Papa in udienza generale: sì al silenzio a Messa, no alla fretta
Alessandro Di Bussolo – Città del Vaticano
Il silenzio nella Messa non è solo assenza di parole, ma permette di ascoltare altre voci, “quella del nostro cuore e soprattutto, la voce dello Spirito Santo”. E il silenzio che precede l’orazione iniziale, “aiuta a raccoglierci in noi stessi e a pensare perché siamo lì”. Per questo Papa Francesco, nella dell’udienza generale, dedicata sempre alla celebrazione eucaristica, raccomanda vivamente ai sacerdoti di osservare questo momento di silenzio “e non andare di fretta”.
Il “Gloria”, annuncio dell’abbraccio tra cielo e terra
In Aula Paolo VI, davanti a più di 8 mila pellegrini da tutto il mondo, il Papa spiega il significato del canto del “Gloria” e dell’orazione colletta. Prima di tutto sottolinea che “dall’incontro tra la miseria umana e la misericordia divina” nell’atto penitenziale, analizzato mercoledì scorso, “prende vita la gratitudine espressa nel ‘Gloria’ ”. E ricorda che l’esordio dell’inno: “Gloria a Dio nell’alto dei Cieli” riprende il canto degli Angeli alla nascita di Gesù a Betlemme, “gioioso annuncio dell’abbraccio tra cielo e terra”.
Il silenzio prima dell’orazione colletta
Dopo il “Gloria”, che a volte non viene recitato, la preghiera prende la forma dell’orazione chiamata “colletta”, che varia a seconda dei giorni e dei tempi dell’anno. Con l’invito «preghiamo», spiega Francesco, “il sacerdote esorta il popolo a raccogliersi con lui in un momento di silenzio”, per “prendere coscienza di stare alla presenza di Dio” e far emergere “le personali intenzioni con cui partecipa alla Messa”.

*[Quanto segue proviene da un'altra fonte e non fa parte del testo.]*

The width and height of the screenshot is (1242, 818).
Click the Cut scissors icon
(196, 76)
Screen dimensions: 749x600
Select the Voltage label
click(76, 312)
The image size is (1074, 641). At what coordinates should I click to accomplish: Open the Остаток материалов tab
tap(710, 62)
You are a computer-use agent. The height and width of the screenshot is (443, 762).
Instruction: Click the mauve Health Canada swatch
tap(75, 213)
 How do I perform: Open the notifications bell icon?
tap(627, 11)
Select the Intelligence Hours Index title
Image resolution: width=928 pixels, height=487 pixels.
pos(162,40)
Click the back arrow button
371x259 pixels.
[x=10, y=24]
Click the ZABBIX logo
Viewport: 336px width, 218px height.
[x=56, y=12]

Il sacerdote dice “preghiamo” e poi, viene un momento di silenzio, e ognuno pensa alle cose di cui ha bisogno, che vuol chiedere, nella preghiera.
Raccolti per aprire l’animo al Signore
Per questo il silenzio “non si riduce all’assenza di parole, bensì nel disporsi ad ascoltare altre voci: quella del nostro cuore e, soprattutto, la voce dello Spirito Santo”.

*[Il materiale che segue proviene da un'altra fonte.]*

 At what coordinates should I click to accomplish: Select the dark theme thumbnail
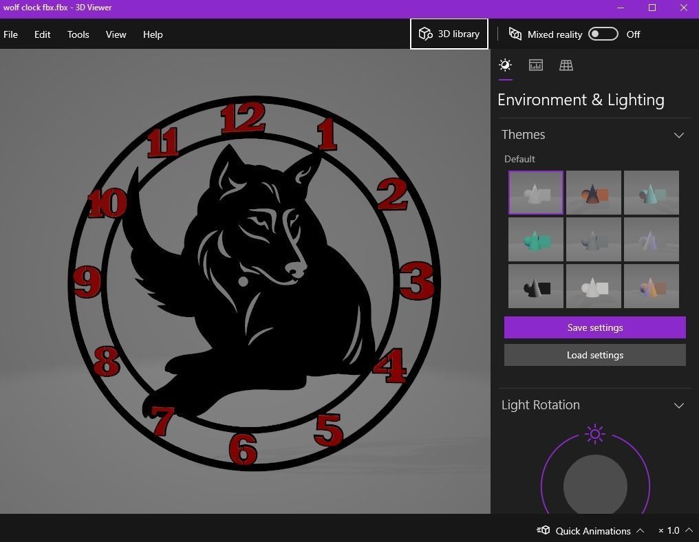535,285
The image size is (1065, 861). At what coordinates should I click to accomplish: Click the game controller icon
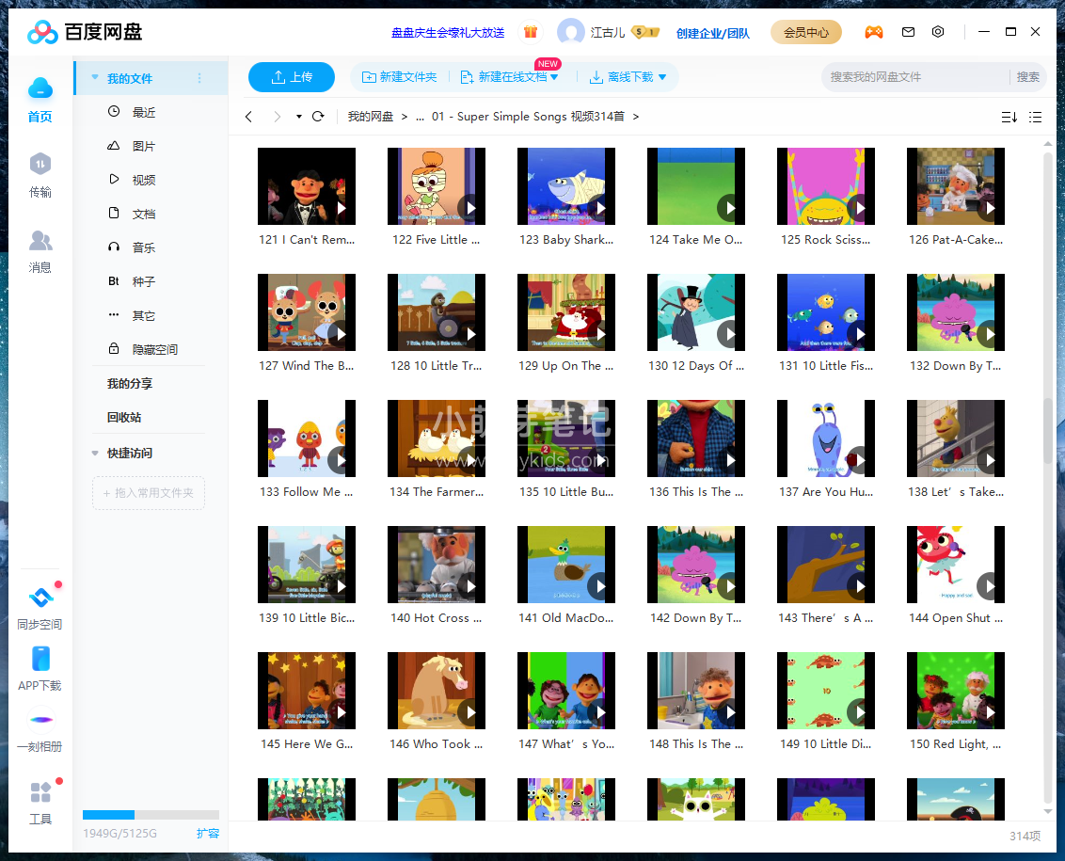(874, 32)
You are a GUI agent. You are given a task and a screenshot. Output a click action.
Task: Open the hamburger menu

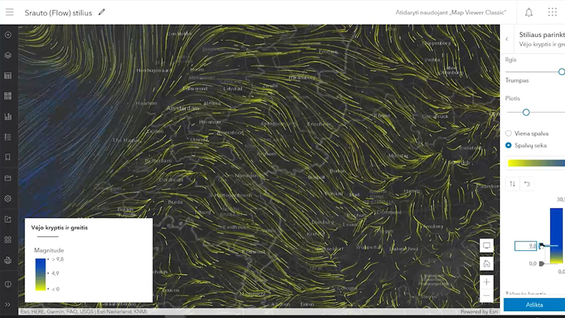pos(10,12)
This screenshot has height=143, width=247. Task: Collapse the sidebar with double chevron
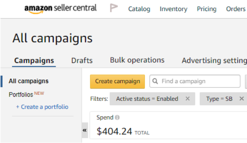(85, 130)
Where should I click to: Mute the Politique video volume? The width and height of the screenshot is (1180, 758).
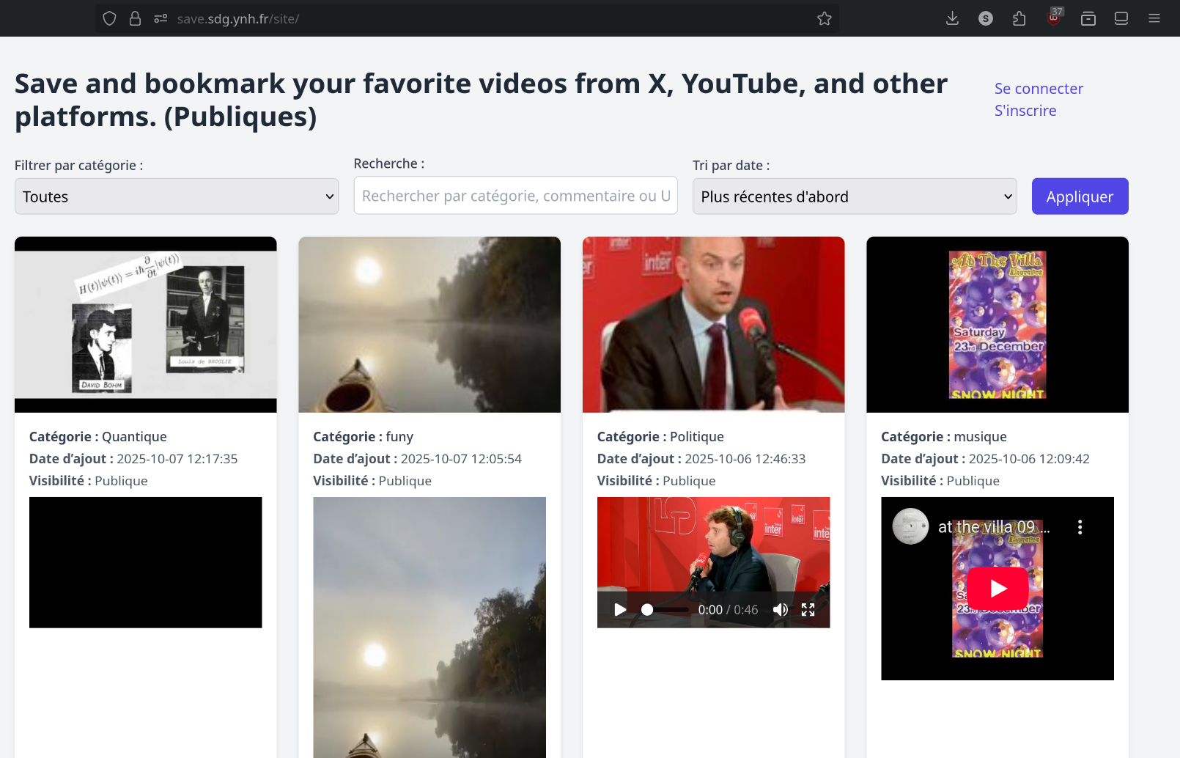[781, 610]
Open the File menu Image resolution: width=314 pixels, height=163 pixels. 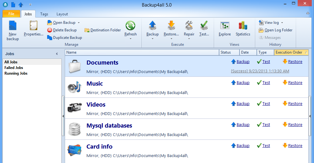click(x=11, y=14)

Nella liturgia eucaristica, ricorda il Pontefice citando l’Ordinamento generale del messale romano, il silenzio all’atto penitenziale e dopo l’invito alla preghiera, “aiuta il raccoglimento”; dopo la lettura o l’omelia, “è un richiamo a meditare brevemente ciò che si è ascoltato”; dopo la Comunione, “favorisce la preghiera interiore di lode e di supplica”. Quindi, prima dell’orazione iniziale, “il silenzio aiuta a raccoglierci in noi stessi e a pensare al perché siamo lì”.

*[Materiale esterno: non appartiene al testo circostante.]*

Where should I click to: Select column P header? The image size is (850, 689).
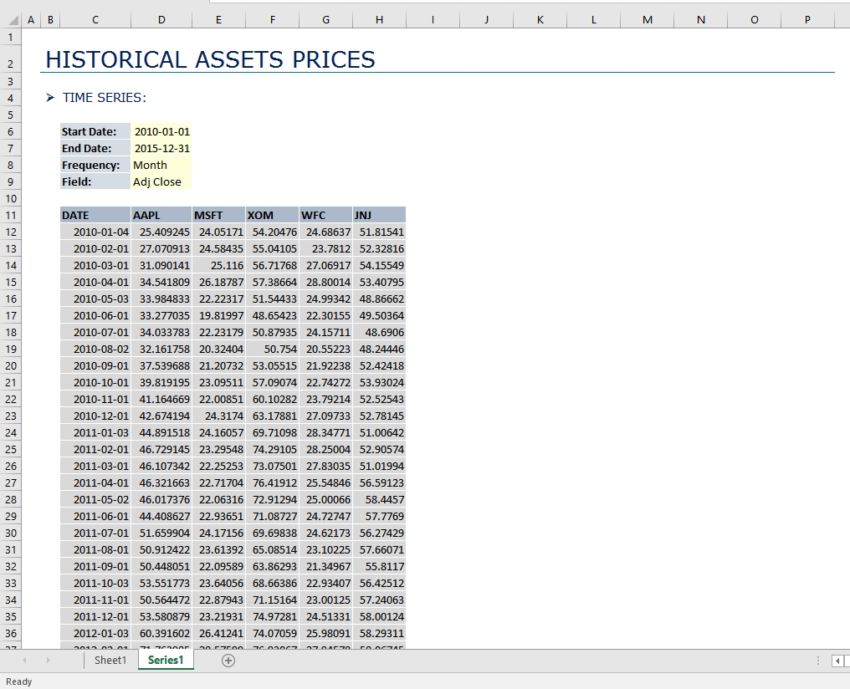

Ecco allora l’importanza di ascoltare il nostro animo per aprirlo poi al Signore. Forse veniamo da giorni di fatica, di gioia, di dolore, e vogliamo dirlo al Signore, invocare il suo aiuto, chiedere che ci stia vicino; abbiamo familiari e amici malati o che attraversano prove difficili; desideriamo affidare a Dio le sorti della Chiesa e del mondo.
Il sacerdote esprime le preghiere di tutti
Dopo il silenzio il sacerdote, raccogliendo le intenzioni di ognuno, esprime a voce alta a Dio, a nome di tutti, la preghiera comune, “facendo appunto la ‘colletta’ delle singole intenzioni”.
Raccomando vivamente ai sacerdoti di osservare questo momento di silenzio, e non andare di fretta. “Preghiamo” e che si faccia silenzio. Raccomando questo ai sacerdoti. Senza questo silenzio, rischiamo di trascurare il raccoglimento dell’anima.
I testi delle orazioni, vera scuola di preghiera
Il sacerdote, conclude Papa Francesco, recita questa supplica con le braccia allargate, perché “così si prega, con le bracci allargate”. E’ l’atteggiamento dell’orante, che hanno i cristiani fin dai primi secoli “per imitare il Cristo con le braccia aperte sul legno della croce”. Cristo che è “l’Orante ed è insieme la preghiera!”.
Nel Rito Romano le orazioni sono concise ma ricche di significato: si possono fare tante belle meditazioni su queste orazioni. Tanto belle! Tornare a meditarne i testi, anche fuori della Messa, può aiutarci ad apprendere come rivolgerci a Dio, cosa chiedere, quali parole usare. Possa la liturgia diventare per tutti noi una vera scuola di preghiera.